At step 408, output data is rendered in response to compositing data and in response to editing data. Thus, in the embodiment, selected input frame data are rendered in combination with the compositing data generated by the user and in combination with the editing data generated by the user to produce viewable output data as an edited sequence of composited frames.

FIG. 5

presentation to a user, on visual display unit 105, as provided by step 402 is illustrated in FIG. 5. In this specific example, shown for illustrative purposes, a first layer 501 is derived from a clip of input material showing a balloon. This clip may have been derived from a model of a balloon shot against a blue or green screen so as to facilitate subsequent chroma-keying. A second clip is represented by a second layer 502 representing weather formations such as clouds, that may have been generated independently on a computer 3D system such as 3DS Max, licensed by the present Assignee. A third clip is represented by a third layer 503 which, in this example, may be considered as a background derived from video footage of a real background scene. Thus, the compositing operation consists of combining footage derived from the balloon model with footage derived from the computer generated weather formation in combination with the real background scene created using conventional techniques.

Within this three-dimensional compositing environment new layers may be introduced and other attributes may be considered within the scene. Thus, a viewport is defined by the provision of a camera icon 504 and in the embodiment several of these camera positions may be derived so as to produce several views of what is essentially the same input data. In addition, light sources, such as sources 505 and 506 may also be specified within the scene so as to change the lighting characteristics of the final composite. Thus, the environment illustrated in FIG. 5 provides users with a significant degree of flexibility and allows many characteristics to be modified so as to enhance the overall realism of the composite. Generally, compositing procedures of this type aim to produce finished results that appear as if real while minimizing the pressure or artifacts that could suggest that the clip has been generated artificially.

FIG. 6

In addition to displaying the three-dimensional environment of the type shown in FIG. 5, it is also possible to represent the elements as a schematic view as shown in FIG. 6.

The schematic view shows how the rendering operation pulls the material on a pixel-by-pixel and frame-by-frame basis in order to produce sequential output frames that are recorded for subsequent production of viewable data. The ability to render output data in real-time will depend upon the complexity of the scene and the processing available on the platform. However, the complex rendering environment allows many manipulations to be made without the necessity for the whole scene to be rendered. Multiple iterations during the creative process does not result in the generation of large quantities of rendered material. Modifications by the user result in modifications being made to the processes which in turn control the rendering operation when output material is required.
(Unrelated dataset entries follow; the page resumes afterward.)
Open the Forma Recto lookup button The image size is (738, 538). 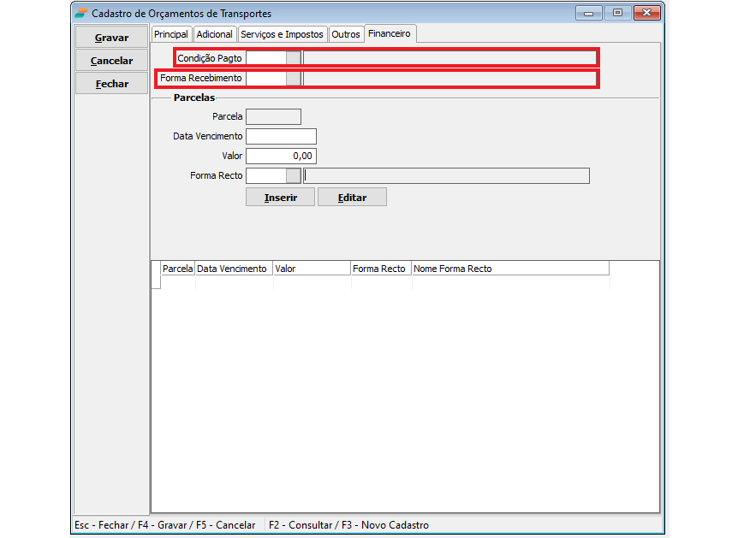click(x=294, y=176)
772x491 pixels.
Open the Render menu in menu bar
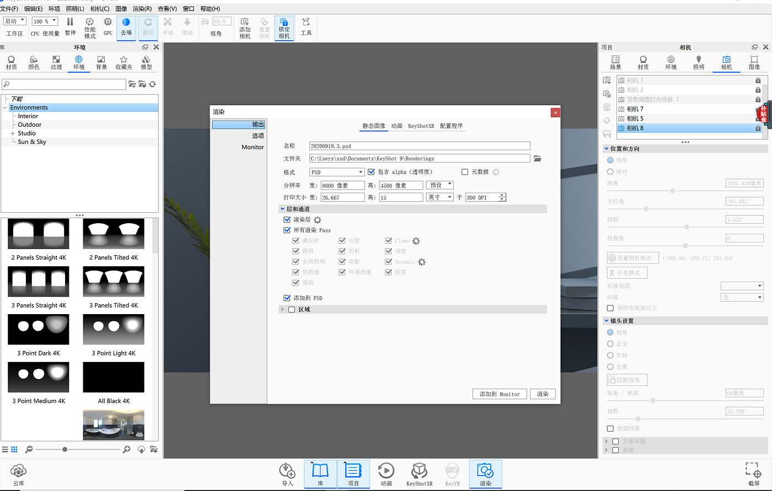(142, 9)
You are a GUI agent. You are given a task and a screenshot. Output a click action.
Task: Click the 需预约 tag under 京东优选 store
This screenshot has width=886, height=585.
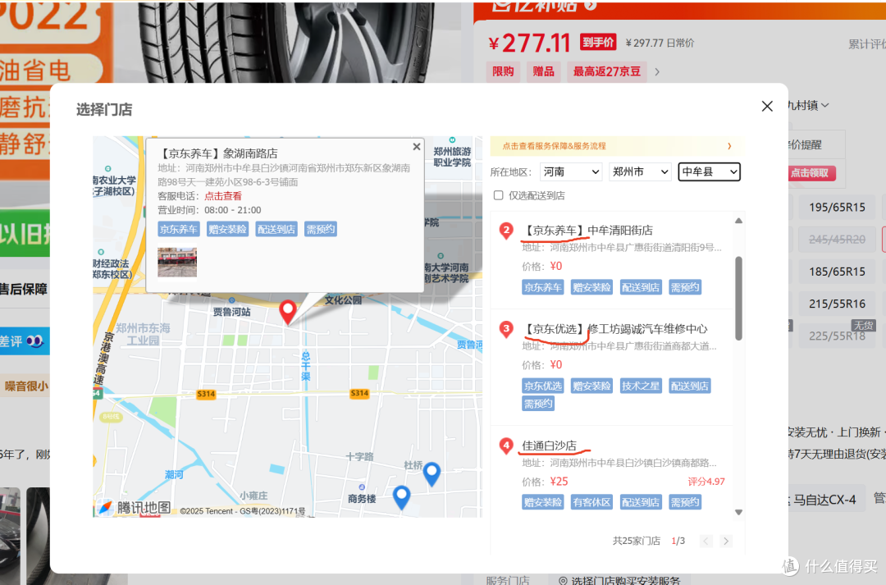(x=538, y=403)
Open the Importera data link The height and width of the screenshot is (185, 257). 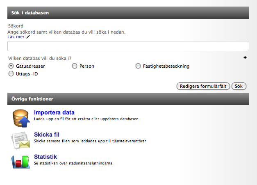[54, 113]
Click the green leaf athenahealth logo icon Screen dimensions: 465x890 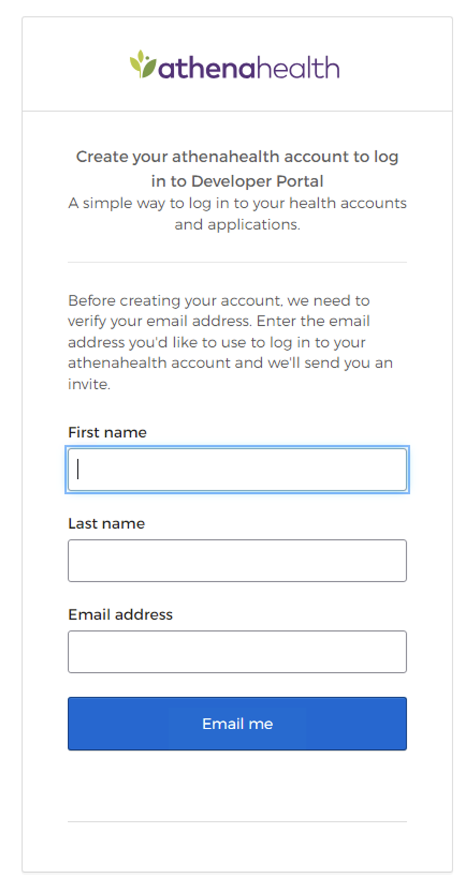142,64

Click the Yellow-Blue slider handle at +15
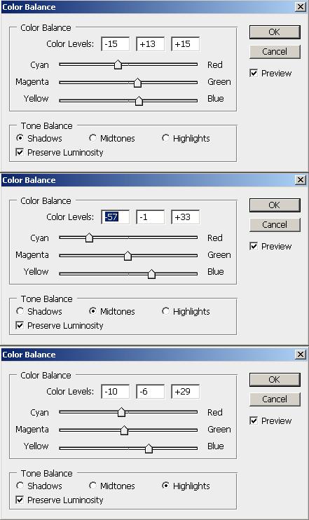point(139,101)
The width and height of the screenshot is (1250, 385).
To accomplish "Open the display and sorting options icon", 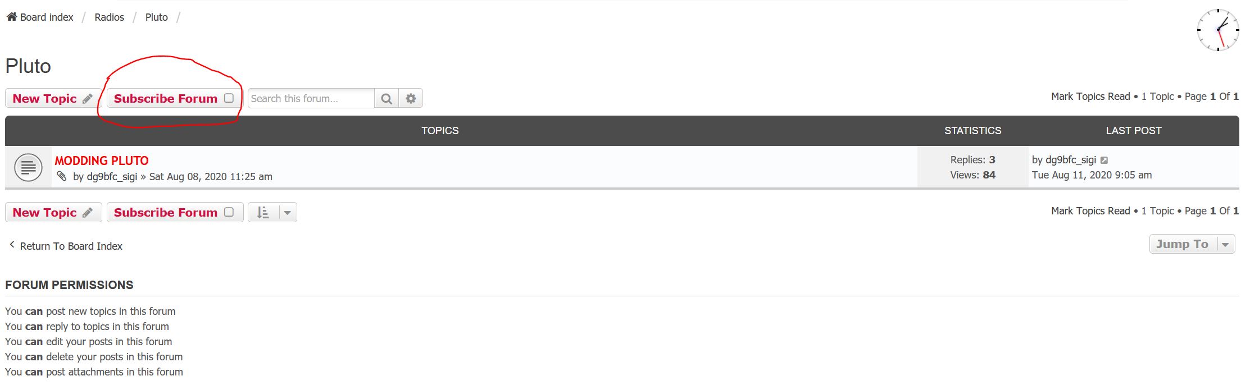I will [263, 213].
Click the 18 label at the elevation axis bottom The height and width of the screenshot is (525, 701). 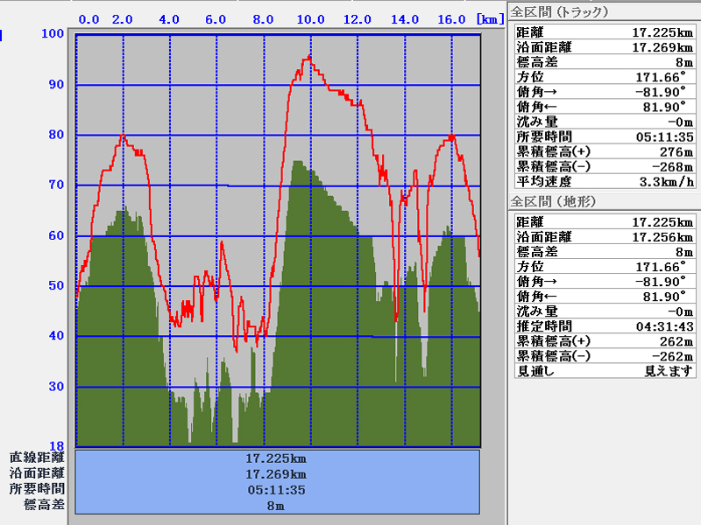tap(56, 445)
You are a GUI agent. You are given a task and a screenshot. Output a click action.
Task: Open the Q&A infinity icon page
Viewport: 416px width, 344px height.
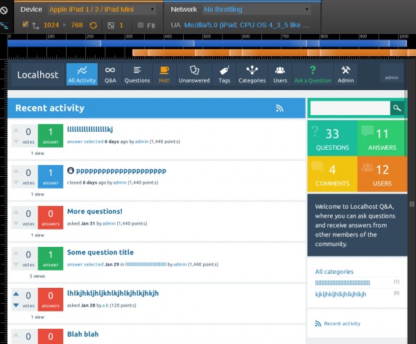110,71
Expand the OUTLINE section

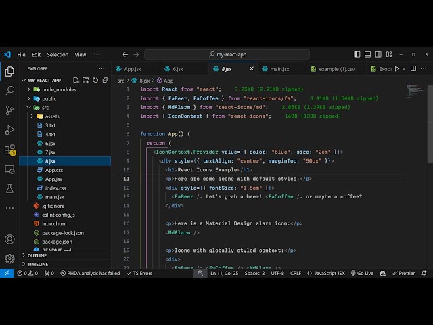[x=38, y=255]
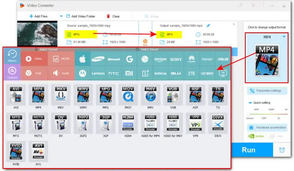Select H265 for MP4 encoder icon
The height and width of the screenshot is (171, 294).
(x=150, y=123)
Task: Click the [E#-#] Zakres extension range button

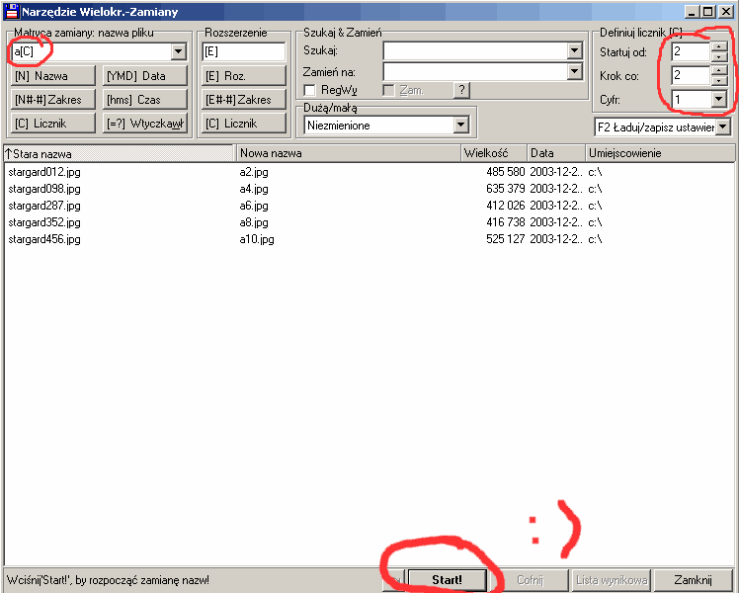Action: point(242,100)
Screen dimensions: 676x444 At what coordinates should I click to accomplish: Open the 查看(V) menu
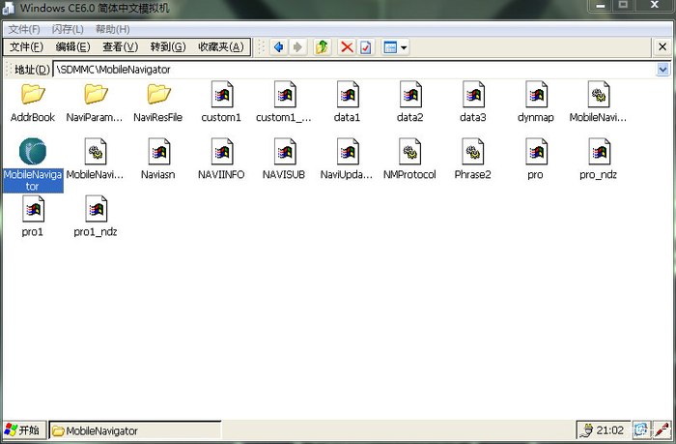(120, 46)
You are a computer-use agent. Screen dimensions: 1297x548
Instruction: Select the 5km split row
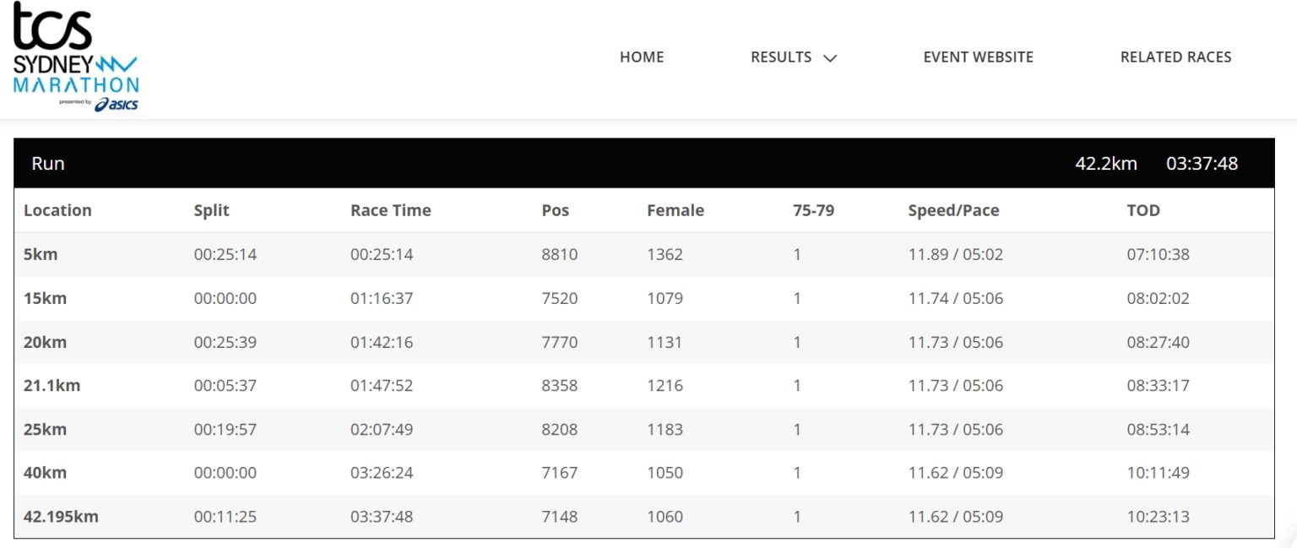click(x=644, y=254)
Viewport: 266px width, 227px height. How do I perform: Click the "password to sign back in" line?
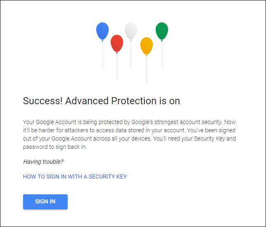coord(54,147)
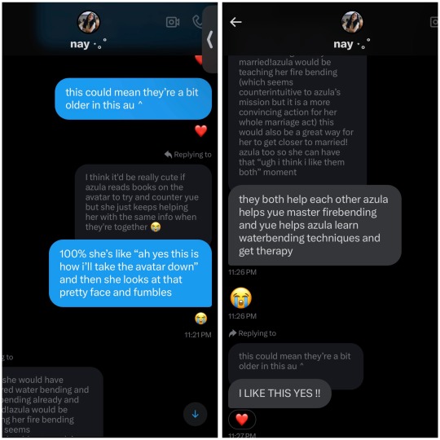The image size is (440, 440).
Task: Select the message '100% she's like ah yes'
Action: 130,273
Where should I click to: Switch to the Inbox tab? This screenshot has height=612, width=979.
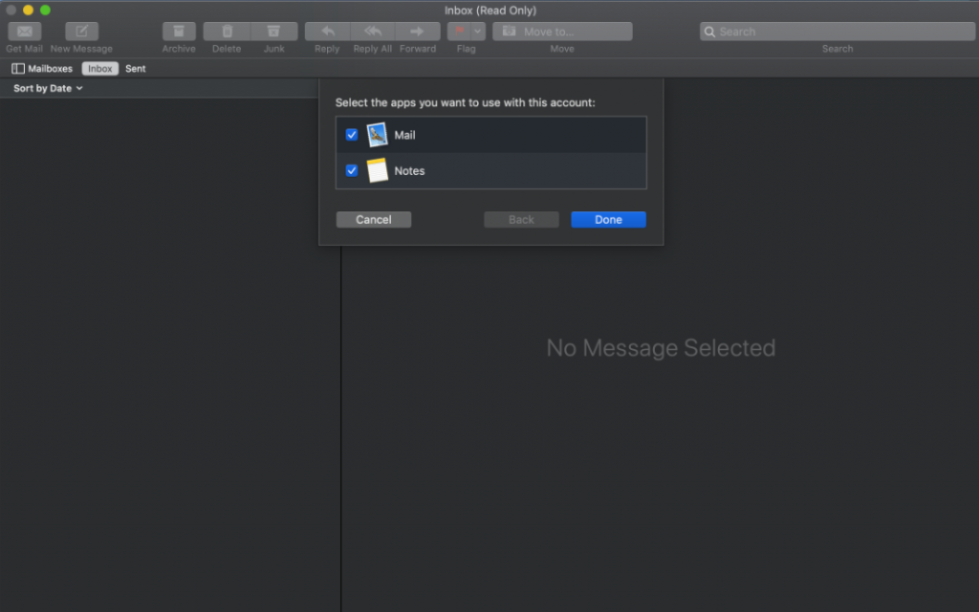tap(100, 69)
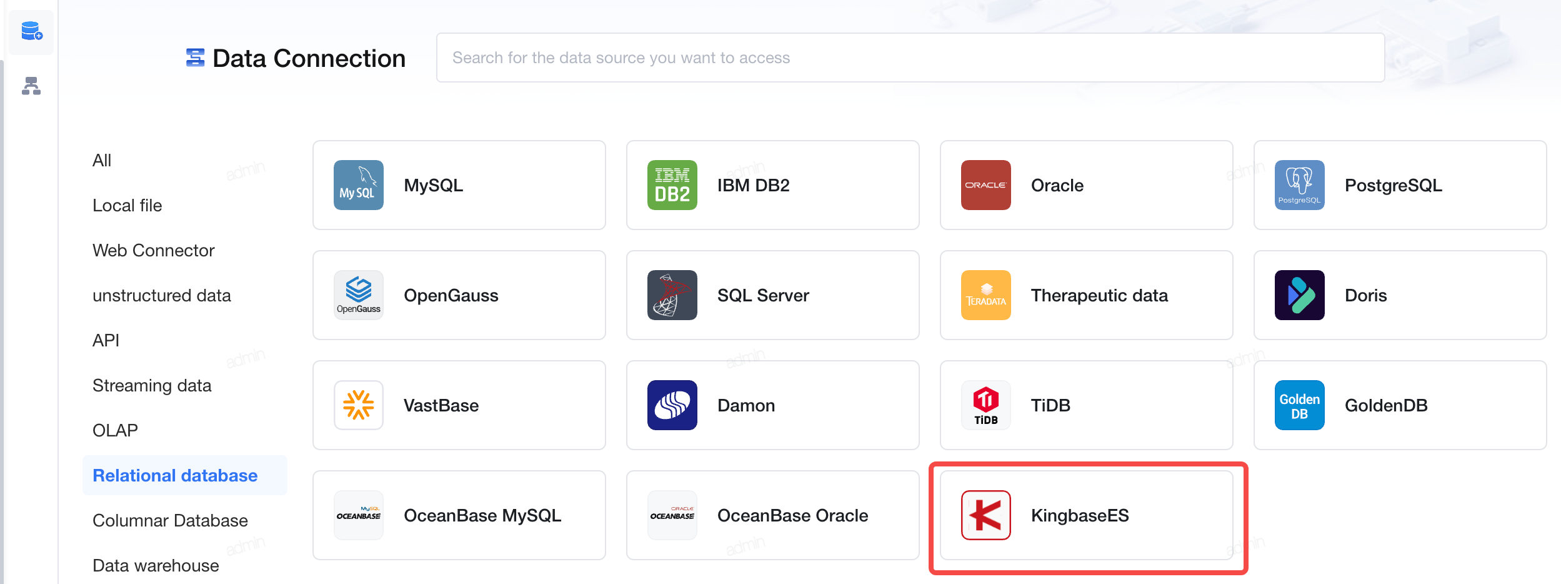Click the GoldenDB card
This screenshot has height=584, width=1561.
tap(1400, 405)
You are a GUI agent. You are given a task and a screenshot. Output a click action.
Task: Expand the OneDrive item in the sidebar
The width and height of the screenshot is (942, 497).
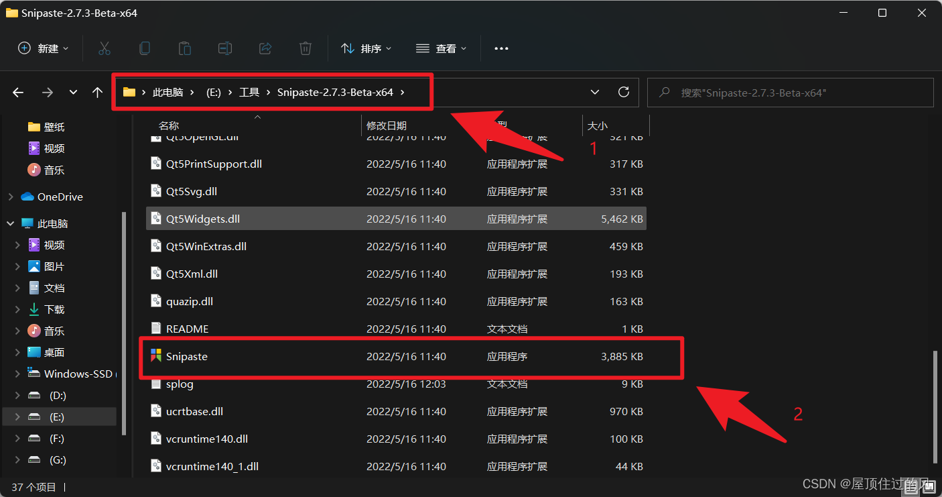click(10, 197)
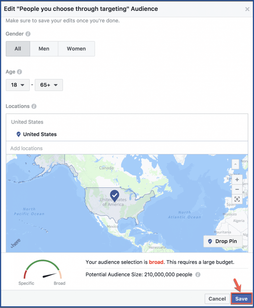Click the Age info icon
Viewport: 254px width, 308px height.
[19, 72]
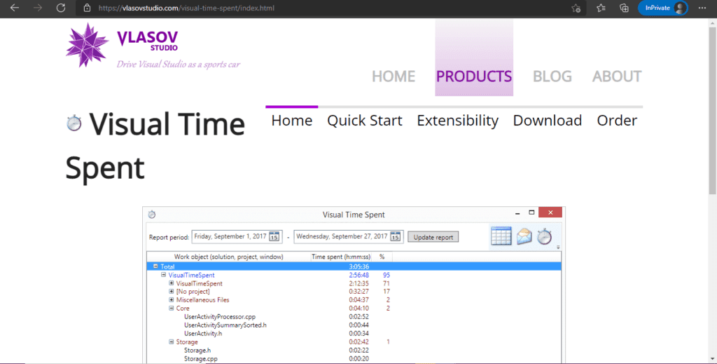Open the end date calendar picker
The width and height of the screenshot is (717, 364).
(x=396, y=236)
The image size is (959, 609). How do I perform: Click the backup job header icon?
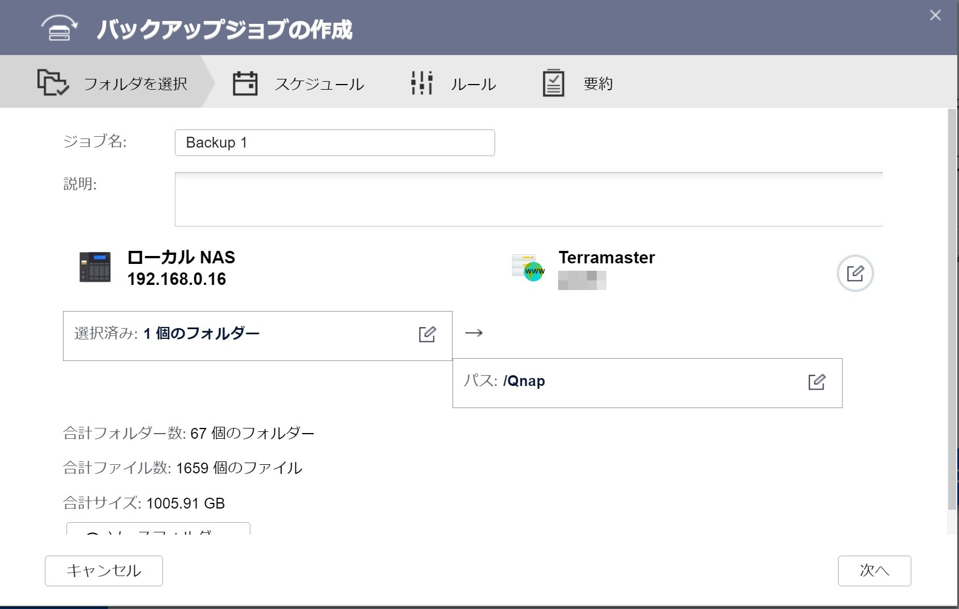click(x=59, y=28)
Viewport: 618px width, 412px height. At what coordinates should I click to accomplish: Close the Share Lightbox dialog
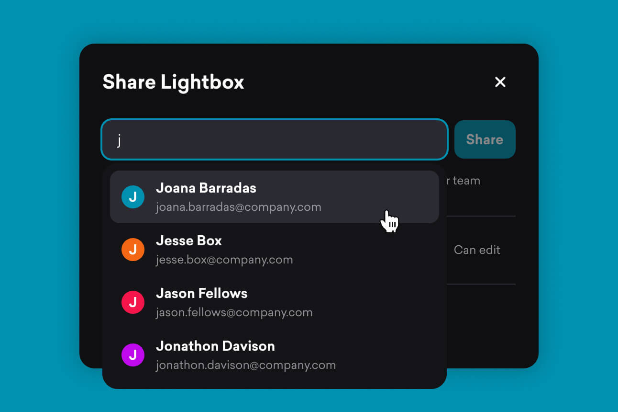point(500,82)
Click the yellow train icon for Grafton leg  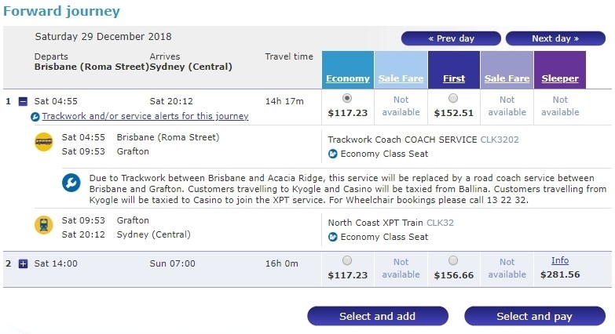coord(44,225)
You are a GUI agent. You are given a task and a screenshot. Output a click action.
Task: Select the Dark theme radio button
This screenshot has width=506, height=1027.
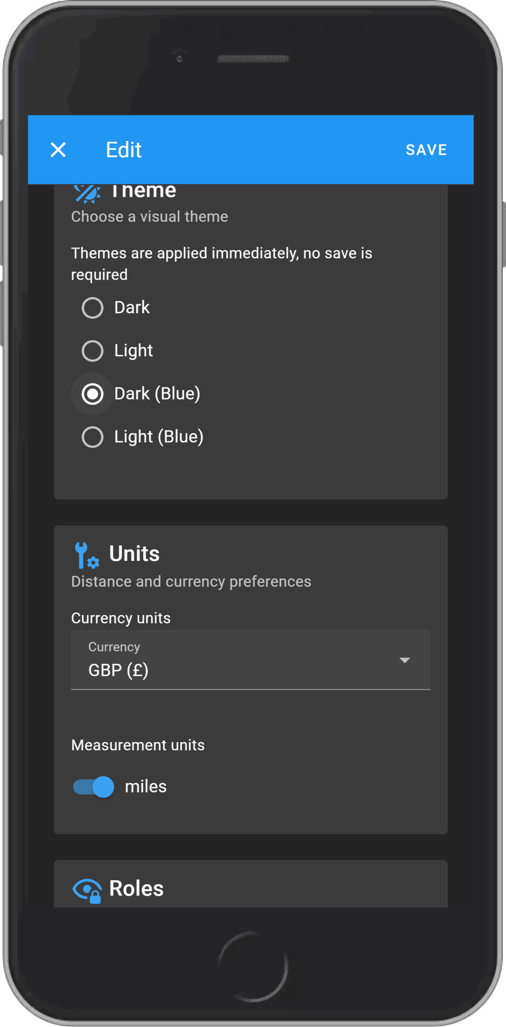[93, 308]

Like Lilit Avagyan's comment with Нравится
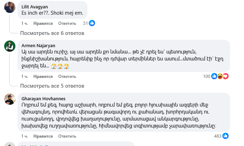tap(43, 23)
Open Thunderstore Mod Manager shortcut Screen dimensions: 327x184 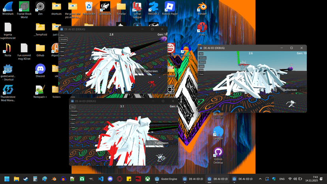[8, 90]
In FIG. 6, the balloon clip, displayed as layer 501, is illustrated as a node 601. A chroma-keying operation is performed against this clip, illustrated by node 602.

The cloud clip, illustrated as layer 502, is shown in FIG. 6 as node 603, and again a chroma-keying operation is performed, illustrated by node 604.

The background clip, illustrated as layer 503, is shown as node 605 and a color correction is performed on this clip, shown as node 606.

The output from nodes 602, 604 and 606 are submitted to a lighting node 607, representing the position of light sources 505 and 506. The rendering operation is illustrated by node 608, to produce an output which also receives other inputs, illustrated generally by node 609 for other effects. Thus, it is possible for a user to view the compositing operation within a schematic view, of the type shown in FIG. 6, whereupon any of the nodes may be selected and parameters modified that are relevant to that particular nodal operation.

FIG. 7

The traditional compositing environment also allows clips to be shown in a temporal representation, as illustrated in FIG. 7. Time arrow 701 illustrates the passage of time on a frame-by-frame basis such that from time 702 to time 703 the balloon clip is being shown, which in turn, as previously described, is composited with the cloud clip and the background clip. However, the cloud clip is only available from time 704 to time 705, whereas the background clip is available from time 706 to time 703. At time 703, a transition occurs to a different scene representing the inside of the balloon and illustrated in FIG. 7 as an inside clip 707. Thus, the inside clip runs from time 703 to time 708. At time 708 a further transition occurs reverting back to the balloon clip (outside) and the background clip.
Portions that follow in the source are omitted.